Main Agenda: Pemkot Tangsel Dorong Pencahayaan Jalan untuk Menurunkan Kriminalitas
Main Agenda – Pemkot Tangsel terus memprioritaskan peningkatan kualitas infrastruktur kota, khususnya dalam menangani masalah penerangan jalan umum (PJU) yang tidak menyala. Dalam sesi diskusi terbaru, Wakil Wali Kota Tangsel, Pilar Saga Ichsan, menggarisbawahi bahwa Main Agenda pemerintah daerah fokus pada upaya memastikan fasilitas PJU beroperasi secara optimal guna mencegah tindakan kriminalitas. Ia menegaskan bahwa jalan provinsi dan nasional yang gelap menjadi faktor risiko dalam meningkatkan kecelakaan dan pelanggaran hukum di malam hari.
Pilar Saga Ichsan: PJU Menyala Tidak Hanya Meningkatkan Kebutuhan
Pilar Saga Ichsan mengungkapkan bahwa PJU tidak hanya menjadi kebutuhan utama bagi warga, tetapi juga menjadi bagian dari strategi Main Agenda dalam menciptakan lingkungan yang lebih aman dan nyaman. Menurutnya, di banyak ruas jalan di Tangsel, lampu jalan umum sudah mulai tidak mencukupi kebutuhan karena usia layanan yang semakin berkurang. “Jika PJU tidak menyala, maka berbagai tindakan kriminalitas seperti pencurian atau kejahatan berpotensi meningkat,” jelas Pilar.
Dalam rangka mempercepat progres, Pemkot Tangsel berharap adanya kolaborasi dengan pemerintah pusat untuk memastikan pemasangan PJU dilakukan secara berkelanjutan. Ia menyebutkan bahwa keterlibatan pemerintah daerah dalam pengelolaanPJU tidak hanya memberikan manfaat keamanan, tetapi juga mendukung pertumbuhan ekonomi melalui pengurangan risiko kecelakaan bagi pengemudi dan pejalan kaki.

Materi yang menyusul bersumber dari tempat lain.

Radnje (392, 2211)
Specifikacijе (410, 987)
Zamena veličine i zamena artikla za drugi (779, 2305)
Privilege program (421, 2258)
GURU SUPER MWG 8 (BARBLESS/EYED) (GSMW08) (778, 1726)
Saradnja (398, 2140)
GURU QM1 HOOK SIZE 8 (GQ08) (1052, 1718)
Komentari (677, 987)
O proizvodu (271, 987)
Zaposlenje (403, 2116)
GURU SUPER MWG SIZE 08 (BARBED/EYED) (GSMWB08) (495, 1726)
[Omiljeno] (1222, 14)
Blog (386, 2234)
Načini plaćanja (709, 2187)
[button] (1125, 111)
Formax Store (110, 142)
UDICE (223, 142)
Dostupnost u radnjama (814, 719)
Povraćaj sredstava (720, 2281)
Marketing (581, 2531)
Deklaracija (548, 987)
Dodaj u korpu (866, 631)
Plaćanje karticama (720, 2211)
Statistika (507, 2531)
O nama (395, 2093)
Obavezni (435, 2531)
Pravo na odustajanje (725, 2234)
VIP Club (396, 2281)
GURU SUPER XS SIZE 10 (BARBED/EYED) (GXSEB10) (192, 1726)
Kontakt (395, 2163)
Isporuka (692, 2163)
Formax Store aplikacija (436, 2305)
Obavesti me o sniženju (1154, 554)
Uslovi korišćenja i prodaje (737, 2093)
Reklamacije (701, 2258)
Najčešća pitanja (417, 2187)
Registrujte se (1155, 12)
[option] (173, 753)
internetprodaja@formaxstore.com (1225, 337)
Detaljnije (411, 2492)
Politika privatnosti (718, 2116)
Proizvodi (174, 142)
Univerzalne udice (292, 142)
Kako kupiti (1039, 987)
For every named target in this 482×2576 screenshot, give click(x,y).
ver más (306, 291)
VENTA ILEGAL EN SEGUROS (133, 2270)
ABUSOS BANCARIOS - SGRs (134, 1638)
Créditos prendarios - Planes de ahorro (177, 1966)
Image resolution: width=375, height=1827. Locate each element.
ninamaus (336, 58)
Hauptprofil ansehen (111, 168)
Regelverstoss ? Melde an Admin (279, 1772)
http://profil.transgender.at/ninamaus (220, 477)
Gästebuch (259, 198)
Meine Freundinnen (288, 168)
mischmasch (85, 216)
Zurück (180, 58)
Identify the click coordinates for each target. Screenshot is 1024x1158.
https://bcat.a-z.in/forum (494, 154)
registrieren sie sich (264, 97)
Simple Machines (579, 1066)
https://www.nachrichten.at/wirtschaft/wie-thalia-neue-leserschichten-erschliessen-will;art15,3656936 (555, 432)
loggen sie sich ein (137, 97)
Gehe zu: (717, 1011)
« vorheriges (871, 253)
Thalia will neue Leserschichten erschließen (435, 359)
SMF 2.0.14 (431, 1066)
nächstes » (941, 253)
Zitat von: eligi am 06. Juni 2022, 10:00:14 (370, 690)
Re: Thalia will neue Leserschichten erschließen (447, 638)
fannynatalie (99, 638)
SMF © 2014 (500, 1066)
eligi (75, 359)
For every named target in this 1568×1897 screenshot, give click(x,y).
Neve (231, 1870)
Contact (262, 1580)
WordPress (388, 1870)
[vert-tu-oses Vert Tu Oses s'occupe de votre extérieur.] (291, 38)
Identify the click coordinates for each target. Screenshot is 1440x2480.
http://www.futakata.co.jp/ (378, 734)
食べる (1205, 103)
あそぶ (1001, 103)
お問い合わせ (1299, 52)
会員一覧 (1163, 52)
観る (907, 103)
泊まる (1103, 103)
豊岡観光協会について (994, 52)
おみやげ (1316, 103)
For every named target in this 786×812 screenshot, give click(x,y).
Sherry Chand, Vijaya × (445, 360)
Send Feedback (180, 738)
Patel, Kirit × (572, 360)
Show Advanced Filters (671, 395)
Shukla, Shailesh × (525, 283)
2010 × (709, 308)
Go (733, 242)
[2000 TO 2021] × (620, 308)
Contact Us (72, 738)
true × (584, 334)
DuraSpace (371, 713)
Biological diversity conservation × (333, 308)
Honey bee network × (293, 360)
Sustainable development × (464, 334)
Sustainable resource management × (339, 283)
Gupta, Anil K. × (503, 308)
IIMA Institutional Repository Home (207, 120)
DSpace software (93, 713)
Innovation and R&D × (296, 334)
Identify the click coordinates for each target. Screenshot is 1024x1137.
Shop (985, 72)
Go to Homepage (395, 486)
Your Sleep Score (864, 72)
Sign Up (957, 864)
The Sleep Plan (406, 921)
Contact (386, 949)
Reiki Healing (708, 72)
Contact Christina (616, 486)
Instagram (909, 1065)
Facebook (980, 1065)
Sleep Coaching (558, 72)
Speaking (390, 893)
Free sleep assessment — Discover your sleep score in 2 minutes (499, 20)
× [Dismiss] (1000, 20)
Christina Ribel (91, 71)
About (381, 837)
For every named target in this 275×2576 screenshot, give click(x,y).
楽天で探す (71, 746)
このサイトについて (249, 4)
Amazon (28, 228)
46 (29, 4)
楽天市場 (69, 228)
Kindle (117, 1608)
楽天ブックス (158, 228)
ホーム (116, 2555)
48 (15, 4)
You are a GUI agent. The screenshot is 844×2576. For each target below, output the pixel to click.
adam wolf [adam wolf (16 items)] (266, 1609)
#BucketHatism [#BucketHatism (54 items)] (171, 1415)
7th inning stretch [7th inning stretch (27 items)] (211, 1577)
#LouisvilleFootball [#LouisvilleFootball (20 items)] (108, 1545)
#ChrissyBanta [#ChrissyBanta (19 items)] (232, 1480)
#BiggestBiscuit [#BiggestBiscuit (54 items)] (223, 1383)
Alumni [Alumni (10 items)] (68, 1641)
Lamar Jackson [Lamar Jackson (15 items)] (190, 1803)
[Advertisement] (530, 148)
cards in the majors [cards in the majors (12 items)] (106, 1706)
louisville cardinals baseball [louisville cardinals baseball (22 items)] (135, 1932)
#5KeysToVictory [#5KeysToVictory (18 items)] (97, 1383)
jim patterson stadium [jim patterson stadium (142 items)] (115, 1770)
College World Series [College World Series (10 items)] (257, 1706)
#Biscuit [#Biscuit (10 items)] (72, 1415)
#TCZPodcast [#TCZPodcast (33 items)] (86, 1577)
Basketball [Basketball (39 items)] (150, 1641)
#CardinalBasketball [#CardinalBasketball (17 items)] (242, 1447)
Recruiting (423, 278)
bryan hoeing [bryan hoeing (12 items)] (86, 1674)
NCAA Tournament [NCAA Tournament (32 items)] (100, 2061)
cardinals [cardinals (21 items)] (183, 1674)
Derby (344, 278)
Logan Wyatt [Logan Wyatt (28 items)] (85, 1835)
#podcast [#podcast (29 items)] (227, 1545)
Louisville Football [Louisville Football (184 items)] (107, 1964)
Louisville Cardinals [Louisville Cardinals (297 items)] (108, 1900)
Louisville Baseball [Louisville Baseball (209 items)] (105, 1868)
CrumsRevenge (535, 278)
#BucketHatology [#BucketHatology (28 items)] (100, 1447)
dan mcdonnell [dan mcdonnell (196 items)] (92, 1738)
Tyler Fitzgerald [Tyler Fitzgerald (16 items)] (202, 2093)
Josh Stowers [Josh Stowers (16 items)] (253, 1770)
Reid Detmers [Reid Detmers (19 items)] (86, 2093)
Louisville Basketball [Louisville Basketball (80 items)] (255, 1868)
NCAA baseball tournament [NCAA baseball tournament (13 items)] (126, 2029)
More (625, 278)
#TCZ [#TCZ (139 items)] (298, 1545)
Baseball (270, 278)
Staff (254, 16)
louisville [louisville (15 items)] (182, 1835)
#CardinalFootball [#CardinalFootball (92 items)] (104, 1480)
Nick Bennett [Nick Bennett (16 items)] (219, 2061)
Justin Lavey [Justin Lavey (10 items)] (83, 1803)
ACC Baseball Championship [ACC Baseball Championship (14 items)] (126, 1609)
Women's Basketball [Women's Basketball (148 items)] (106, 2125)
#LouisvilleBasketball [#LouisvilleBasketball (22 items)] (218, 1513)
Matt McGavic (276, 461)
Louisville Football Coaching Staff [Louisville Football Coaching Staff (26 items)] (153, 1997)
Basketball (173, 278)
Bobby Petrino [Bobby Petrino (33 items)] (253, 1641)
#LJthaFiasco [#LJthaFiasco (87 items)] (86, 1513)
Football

Peran Pemerintah Pusat dalam Peremajaan PJU
Pemkot Tangsel tidak sendirian dalam menangani masalah ini. Dalam rapat koordinasi dengan Gubernur Banten Andra Soni, pihaknya menegaskan pentingnya kerja sama dalam menyelesaikan permasalahan infrastruktur. Menurut data yang diungkapkan, jumlah PJU yang dibutuhkan sebanyak 8.000 titik, tersebar di berbagai ruas strategis jalan nasional dan provinsi.
“Kita (Pemprov Banten) selama ini bayar. Setahun hampir Rp4 miliar untuk sekitar lima ribu lampu,” kata Tri Nurtopo, Kepala Dinas Perhubungan Provinsi Banten.
Tri Nurtopo menjelaskan bahwa saat ini ada beberapa ruas jalan yang menjadi kewenangan pemerintah pusat, tetapi masih kurang mendapat penerangan yang memadai. Ia menekankan bahwa dengan menggandeng Balai Pengelola Transportasi Darat (BPTD) setempat, biaya pengelolaan PJU dapat lebih terkendali, dan manfaatnya bisa diperoleh secara lebih maksimal.
Penyelarasan antara pemerintah daerah dan pemerintah pusat menjadi bagian dari Main Agenda Tangsel untuk mengoptimalkan penggunaan dana dan sumber daya. Kolaborasi ini diharapkan tidak hanya menyelesaikan masalah penerangan jalan, tetapi juga mengurangi beban keuangan daerah dalam menjaga fasilitas umum.
Dalam konteks ini, Pemkot Tangsel berupaya mengembangkan mekanisme pengelolaan PJU yang lebih efisien, termasuk mengadopsi pola kemitraan dengan pengusaha atau badan usaha. Hal ini sejalan dengan tujuan Main Agenda, yaitu menciptakan kota yang lebih layak huni, terutama dalam aspek keamanan dan kenyamanan masyarakat.